The following code creates the Yin Yang symbol

Graphics[{Black, Circle[{0, 0}, 1], White, 
   DiskSegment[{0, 0}, 1, {1/2 \[Pi], 3/2 \[Pi]}],
   Black, DiskSegment[{0, 0}, 1, {3/2 \[Pi], 5/2 \[Pi]}], White, 
   Disk[{0, 0.5}, 0.5],
   Black, Disk[{0, -0.5}, 0.5], Black, Disk[{0, 0.5}, 0.125],
   White, Disk[{0, -0.5}, 0.125]
   }] // Show

Knowing that 'there is always someone who can do things with less code', I wondered what the optimal way is, in Mathematica, to create the Yin Yang symbol.

Not really an urgent question to a real problem, but a challenge, a puzzle, if you like. I hope these kind of questions can still be asked here.

From my current understanding what's actually sought in this question is not the symbol for Yin and Yang which is just the complementary black and white halves of a circle, but the Taijitu or "Diagram of the Utmost Extremes" which is rotated by 90 degrees so that the circles halves are roughly left and right, and with two small circular spots are added along the vertical axis at half radius.

Answers to the meta question Default acceptable image I/O methods for image related challenges already show a high level of community acceptance; I wouldn't want to specify further.

Regular code golf; fewest bytes to generate Code Golf SE-acceptable graphics output per the meta link above.

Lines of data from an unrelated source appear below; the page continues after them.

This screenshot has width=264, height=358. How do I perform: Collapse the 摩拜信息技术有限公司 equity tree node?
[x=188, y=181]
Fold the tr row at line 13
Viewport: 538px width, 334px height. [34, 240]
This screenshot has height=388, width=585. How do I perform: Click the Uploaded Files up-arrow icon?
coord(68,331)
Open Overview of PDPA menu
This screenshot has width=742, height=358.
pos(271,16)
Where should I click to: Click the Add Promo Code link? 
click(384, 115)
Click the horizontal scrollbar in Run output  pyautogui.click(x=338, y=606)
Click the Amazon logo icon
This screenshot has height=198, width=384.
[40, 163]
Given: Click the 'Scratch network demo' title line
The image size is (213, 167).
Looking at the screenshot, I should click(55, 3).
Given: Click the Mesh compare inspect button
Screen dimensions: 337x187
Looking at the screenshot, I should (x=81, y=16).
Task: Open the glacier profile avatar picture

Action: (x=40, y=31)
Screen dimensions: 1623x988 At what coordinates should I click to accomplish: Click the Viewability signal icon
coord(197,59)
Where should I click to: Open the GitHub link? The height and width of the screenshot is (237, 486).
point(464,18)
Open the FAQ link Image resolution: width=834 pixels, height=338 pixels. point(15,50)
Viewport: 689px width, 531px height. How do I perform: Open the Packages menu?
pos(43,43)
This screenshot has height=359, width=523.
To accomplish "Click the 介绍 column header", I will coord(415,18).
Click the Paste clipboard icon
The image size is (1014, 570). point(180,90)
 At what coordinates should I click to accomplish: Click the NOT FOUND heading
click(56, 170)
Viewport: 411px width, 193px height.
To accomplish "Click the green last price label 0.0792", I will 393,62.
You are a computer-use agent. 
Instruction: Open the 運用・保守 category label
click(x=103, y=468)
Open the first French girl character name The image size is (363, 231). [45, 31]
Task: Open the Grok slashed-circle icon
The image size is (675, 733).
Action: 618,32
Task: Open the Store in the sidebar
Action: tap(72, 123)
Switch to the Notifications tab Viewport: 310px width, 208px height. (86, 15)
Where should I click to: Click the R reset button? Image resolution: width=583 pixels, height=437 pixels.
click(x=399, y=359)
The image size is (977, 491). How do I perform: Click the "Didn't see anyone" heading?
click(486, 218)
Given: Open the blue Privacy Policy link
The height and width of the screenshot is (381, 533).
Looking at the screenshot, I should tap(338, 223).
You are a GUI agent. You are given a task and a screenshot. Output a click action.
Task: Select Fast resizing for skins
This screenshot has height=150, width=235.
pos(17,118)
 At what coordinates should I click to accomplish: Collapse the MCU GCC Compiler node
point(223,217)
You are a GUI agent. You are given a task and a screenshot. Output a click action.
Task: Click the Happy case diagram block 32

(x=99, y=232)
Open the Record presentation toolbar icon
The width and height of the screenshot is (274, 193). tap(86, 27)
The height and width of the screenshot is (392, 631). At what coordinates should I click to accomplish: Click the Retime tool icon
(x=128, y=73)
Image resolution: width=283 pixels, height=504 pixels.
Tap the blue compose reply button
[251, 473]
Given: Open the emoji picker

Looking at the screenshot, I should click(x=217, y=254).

In response to (and including recommendations from) helpful comments:

  • border thickness must be between 1 pixel and 4% of the overall diameter
  • spot diameter must be between 1/10 and 1/7 of the overall diameter
  • overall diameter at least 200 pixels
  • error 2 pixels / 1%.
  • Should resemble black ink on white paper as the original symbol is defined. However since some anti-aliasing uses color, use of color is not excluded as long as the image looks monochrome.
  • same orientation as the image specimen left side white, small dots along central vertical axis.

This is the Taijitu (太極圖), with black representing yin and white representing yang. It is a symbol that reflects the inescapably intertwined duality of all things in nature, a common theme in Taoism.

Source:

This is the Taijitu (太極圖), with black representing yin and white representing yang. It is a symbol that reflects the inescapably intertwined duality of all things in nature, a common theme in Taoism. No quality is independent of its opposite, nor so pure that it does not contain its opposite in a diminished form: these concepts are depicted by the vague division between black and white, the flowing boundary between the two, and the smaller circles within the large regions.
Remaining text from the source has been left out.